Т.: Какой-то барьер он ставил, да. Тем не менее, я был очень удивлён, когда прочитал в книжке, насколько глубоко он себя чувствовал одиноким. Потому что внешне это было совершенно не так. Он вёл два концертных цикла в Союзе композиторов, и мы с Юрой [Каспаровым] знаем, что это такое: тебе день и ночь звонят, ты вечно пытаешься соединить несоединимое – выстроить интересную программу, состыковать возможности репетиций каждого из исполнителей, учесть пожелания коллег-композиторов, а в те времена – ещё и умение обходить цензуру. Часто бывало, когда сидели у него дома, телефон разрывался: композиторы, исполнители… Вечные проблемы.
Денисов никогда не выглядел одиноким, совсем даже наоборот, поэтому я удивился, прочитав этот фрагмент его дневника.
Хочу вернуться к Шёнбергу и Хиндемиту. Из Шёнберга Денисов очень высоко ценил сочинения среднего и раннего периодов. В классе Денисова я получил прекрасную школу оркестровки Шёнберга и шире – нововенцев. На основе анализа партитур нововенцев мы очень интересно оркестровали два фортепианных опуса Шёнберга.
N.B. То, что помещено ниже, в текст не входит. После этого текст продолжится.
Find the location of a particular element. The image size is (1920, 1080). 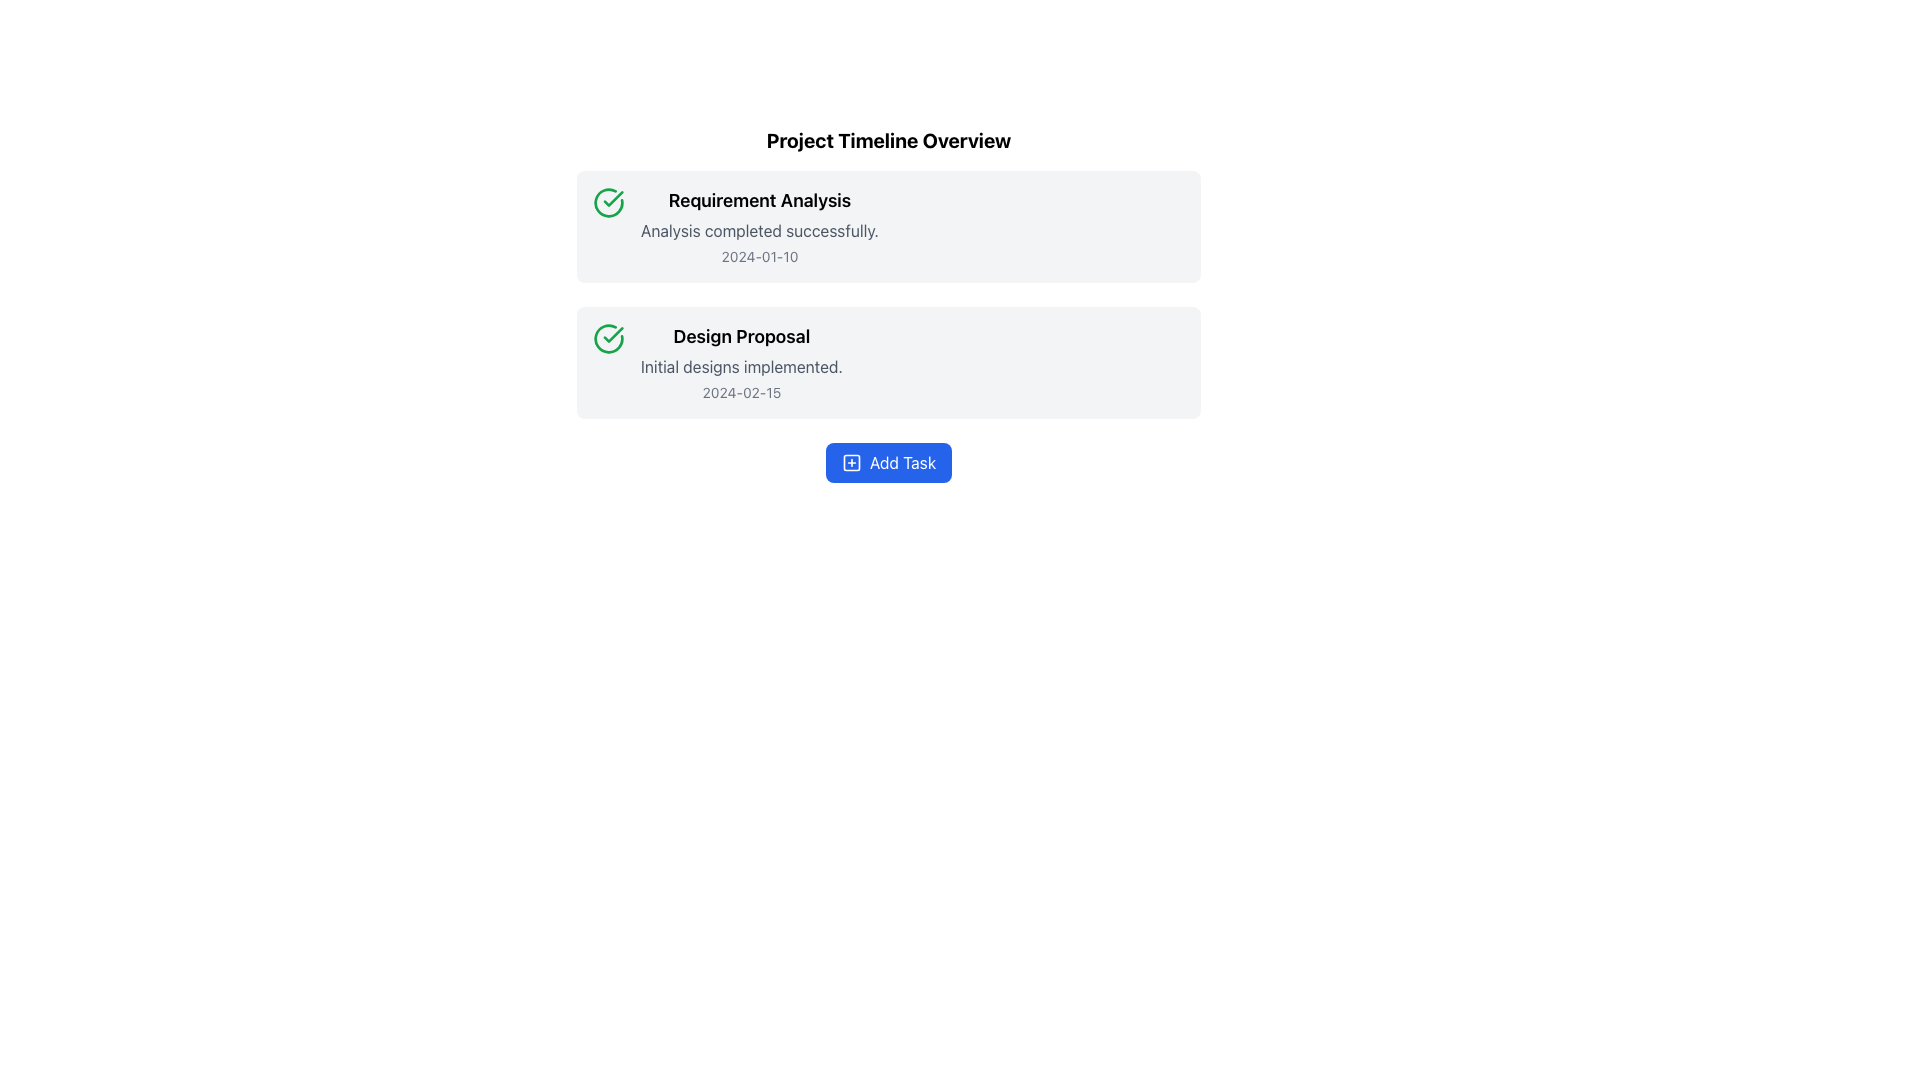

the static text label displaying the date in 'YYYY-MM-DD' format, which is styled in a small, gray font and located below the text 'Analysis completed successfully.' within the 'Requirement Analysis' section is located at coordinates (758, 256).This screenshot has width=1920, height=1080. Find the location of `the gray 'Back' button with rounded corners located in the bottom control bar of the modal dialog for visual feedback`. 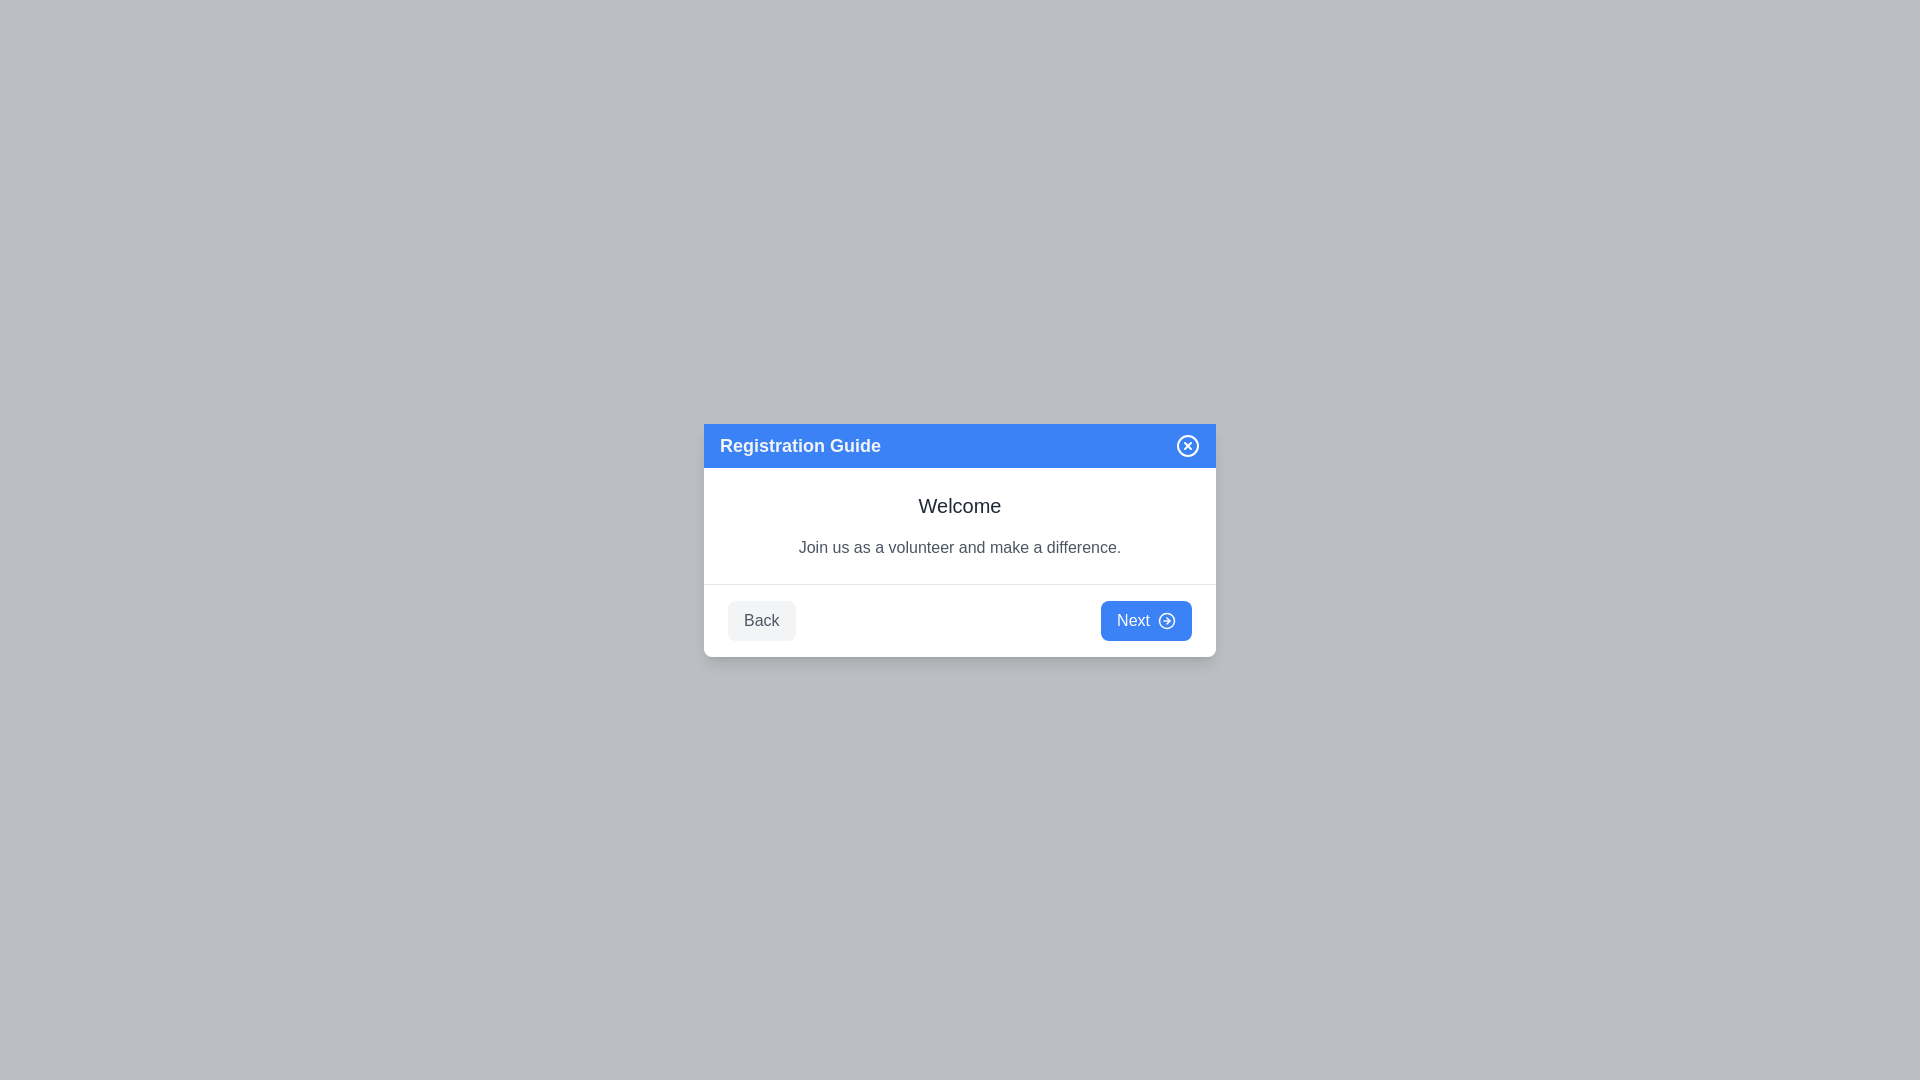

Хиндемита же Денисов не любил. Правда, когда-то он говорил, что ранний Хиндемит – более интересный. Я тоже так считаю. Хотя, как ни странно, вопреки нежизнеспособной теории, и у зрелого Хиндемита сквозь бетон умозрительности прорывается иногда что-то действительно живое.
Денисов же, с моей точки зрения, был композитором-лириком, и всё «крупнопомольное», «суперконцепционное», теоретически-манифестное было абсолютно ему чуждо. Вообще, вопреки общественному мнению того времени, музыка Денисова – это как раз полная противоположность сухой математической умозрительности, в чём его по какому-то недоразумению упрекали. Я бы даже сказал, что он был, пожалуй, самым утончённым, самым «сенсибельным» русским композитором своего времени.
К.: Очень важный момент: Денисов теснее всего был связан с Францией, которая всю жизнь соревновалась с Германией, и в музыкальной сфере тоже. Хотя, на самом деле, это очень большая глупость, потому что не было бы Рамо, не было бы Венской классической школы, например. Германия, Франция, Италия обогащали друг друга, и до сих пор так происходит. За нововенцами пошли Булез, Штокхаузен, Ноно…
Тем не менее, Денисов, в котором всё французское, по определению не мог любить немецкое.
– Глинка, Моцарт, Шуберт – три его любимых композитора.
К.: Насчет Глинки он лукавил.
Т.: Мне тоже так всегда казалось.
К.: Несомненно лукавил! Просто хотел быть «русским». Будучи «французским». Французы ведь не любят четыре пиано, три форте… Помню, купил всего Дебюсси с Булезом и сравнил со Светлановым…
– Цитата из Денисова: «Я вообще считаю, что самые важные вещи нужно говорить тихо, вполголоса».
Т.: Ещё по поводу той музыки, которую он не очень любил. Скажем, Прокофьев не был его любимым композитором. Тем не менее, наиболее продвинутым своим студентам в конце курса он давал оркестровать «Наваждение», какие-то другие прокофьевские пьесы…
– Говорил, что у Прокофьева много «дурных углов» и «склеек» из 19-го века, что без этих «склеек» Прокофьев не мог создать крупную форму.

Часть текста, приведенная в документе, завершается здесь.